I haven’t said much of late about much of anything, but especially not about the Dane County Farmer’s Market–but I don’t want you to think this is because we haven’t been going. Yes, it’s moved indoors, and no, they don’t sell spinach and cheese empanadas or market buns or breakfast pasties at the indoor site (they do have Cafe Fair coffee though, which we enjoy so much we were on the news about it*). But they do sell the many sturdy vegetables that are hanging in there this balmy November, plus apples, pears, popcorn, meats of all sorts, cheese (always, always cheese) and some lovely looking plants. This being Madison, it is all accompanied by minstrels with lutes. It is bustling and nosy and completely without order and I really like it.
That is where I discovered this:
It’s called Romanesco Broccoli. (Follow link for much more awesome photo.) I had never seen it in my life, but being a devoted opponent of broccoli in whatever form, I was immediately against it in principle as well as in practice. Josh wanted to bring it home. And it was his turn to chose a vegetable. Next thing I know there was a fractal in my market bag.

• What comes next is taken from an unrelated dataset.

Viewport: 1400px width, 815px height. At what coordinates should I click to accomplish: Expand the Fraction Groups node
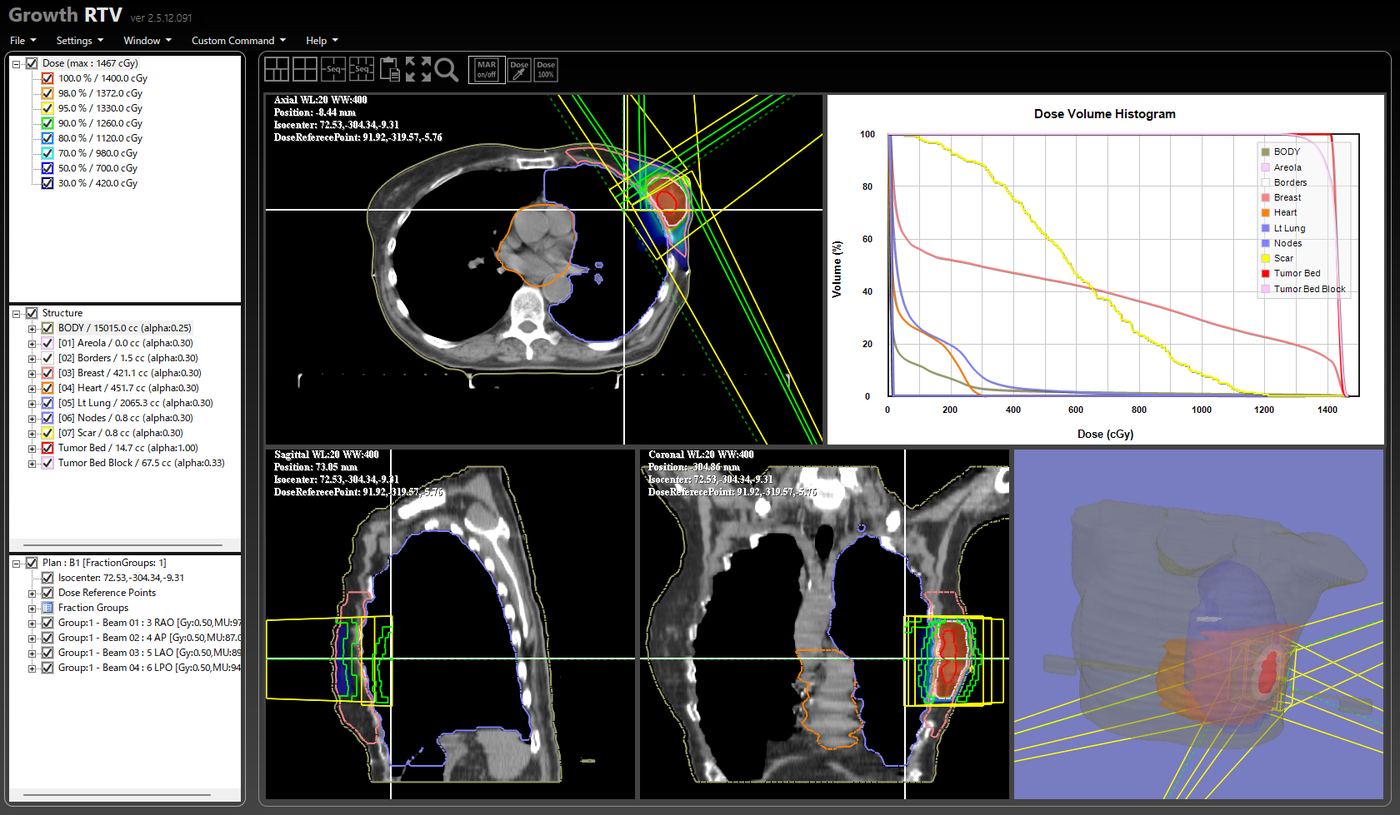tap(32, 607)
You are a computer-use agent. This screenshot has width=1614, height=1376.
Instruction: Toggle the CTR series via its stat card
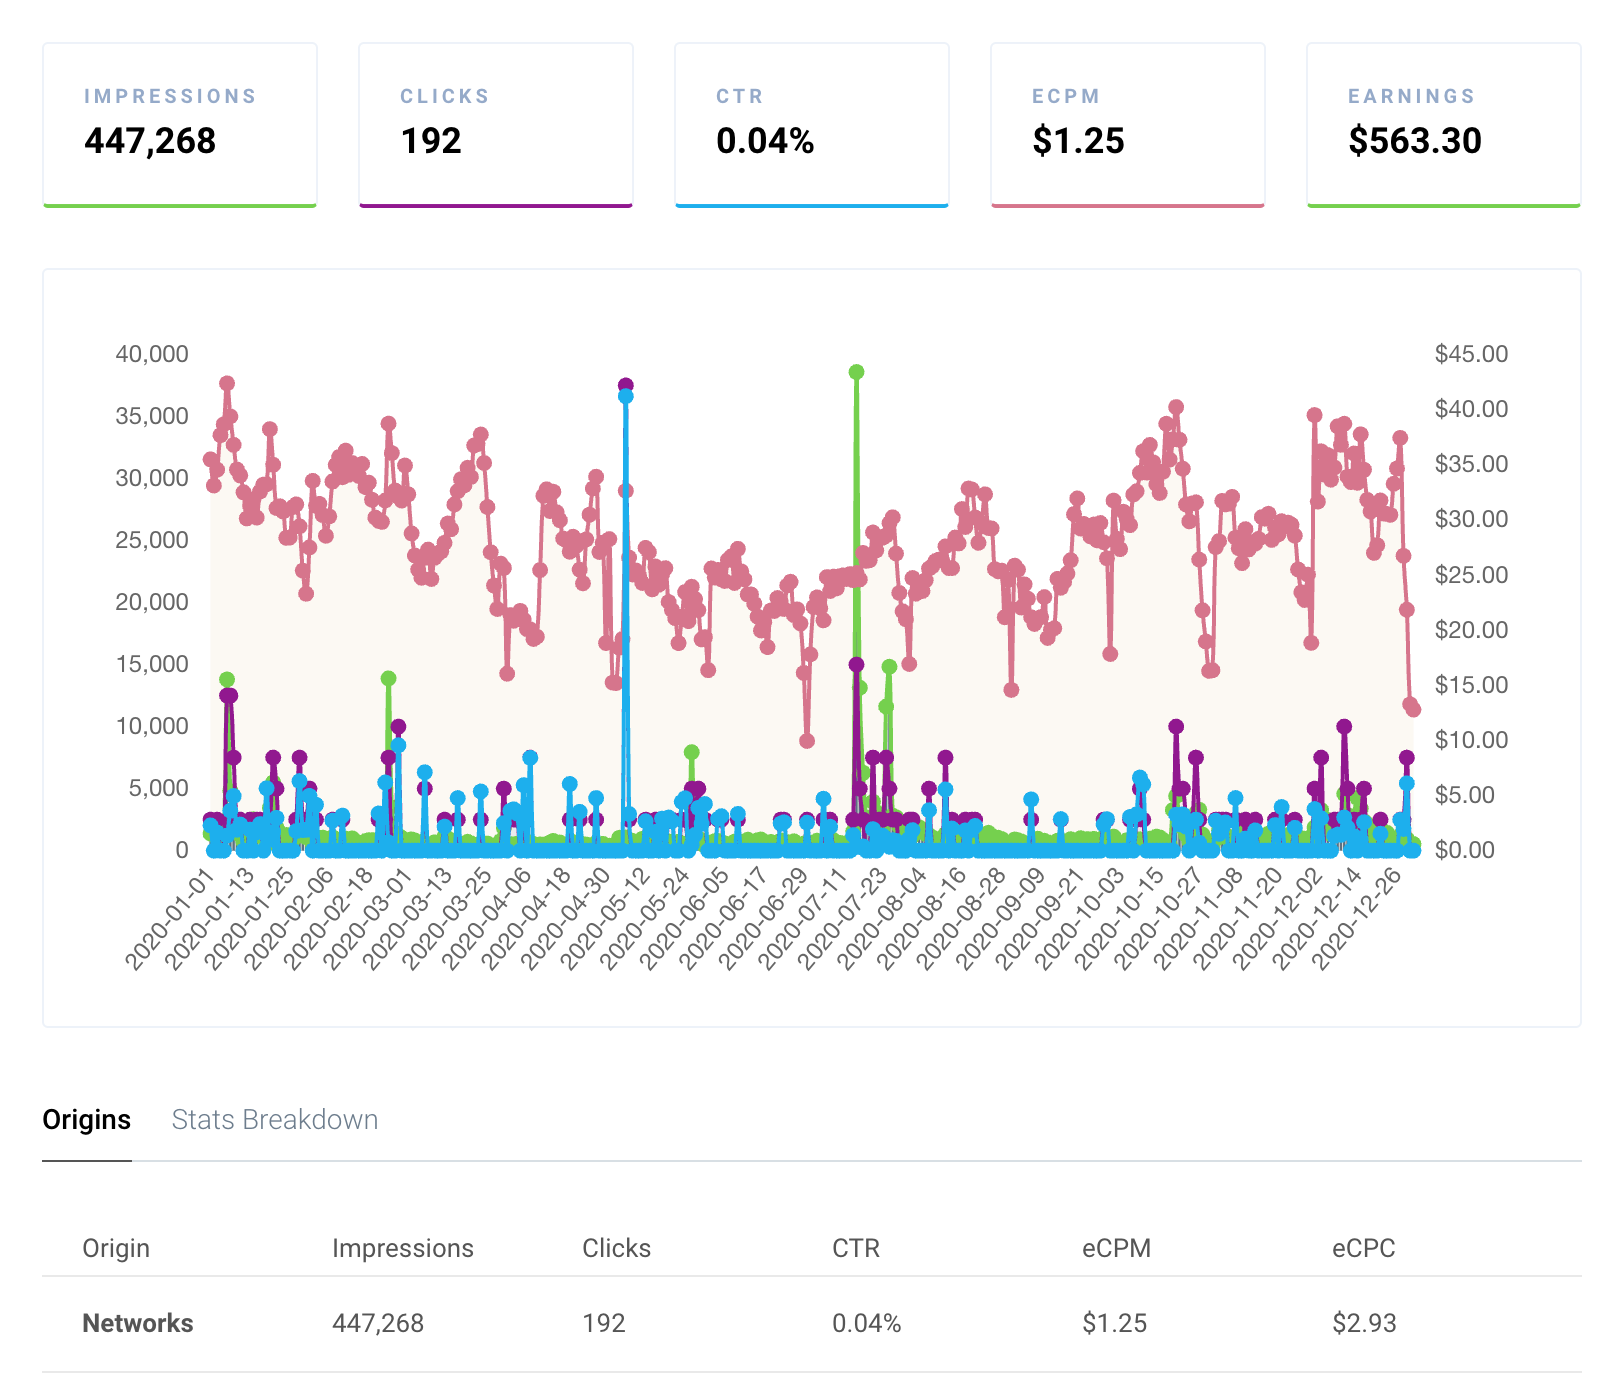[812, 123]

I hid it in the far back of the crisper drawer where it couldn’t hurt anyone. I covered it up with leafy greens and celery and figured we could pretend the whole thing had never happened. But Josh kept asking. Where’s the romanesco broccoli? When are we eating the romanesco broccoli?
Finally last night I took a knife to the damn thing. The florets went into a simmering pot of water for five minutes, then into a lightly oiled saute pan over high heat with hot pepper flakes and salt for three or four minutes, until some brownness appeared. I served it up with some RP’s fresh pasta and panko-fied fish. Here’s how it looked:
Guess what? It tastes awesome. Nothing like broccoli with its hairy spores roughing up the inside of your mouth and filling your nose with its noxious odor. Milder, like cauliflower, only with some actual flavor. I daresay it would be a grand Thanksgiving side, being easy to prepare outside of an oven and having some actual nutritional value.
Myself, I’m going to buy it all up at the next market, eat it every day for a week, and call that my total broccoli intake for the next 12 months.
PS: If you scroll back up to the picture of the uncooked broccoli, you’ll see in the background a few important kitchen implements we keep always at the ready at our house. They are, in order from left to right, salt, pepper, vitamins, goblin bottle, and novelty exploding snake can.
(It’s a bottle of goblins, exactly as it sounds.)
*Not that being on the news bears mentioning, as it happens to us so often we are becoming Minor Local Celebrities.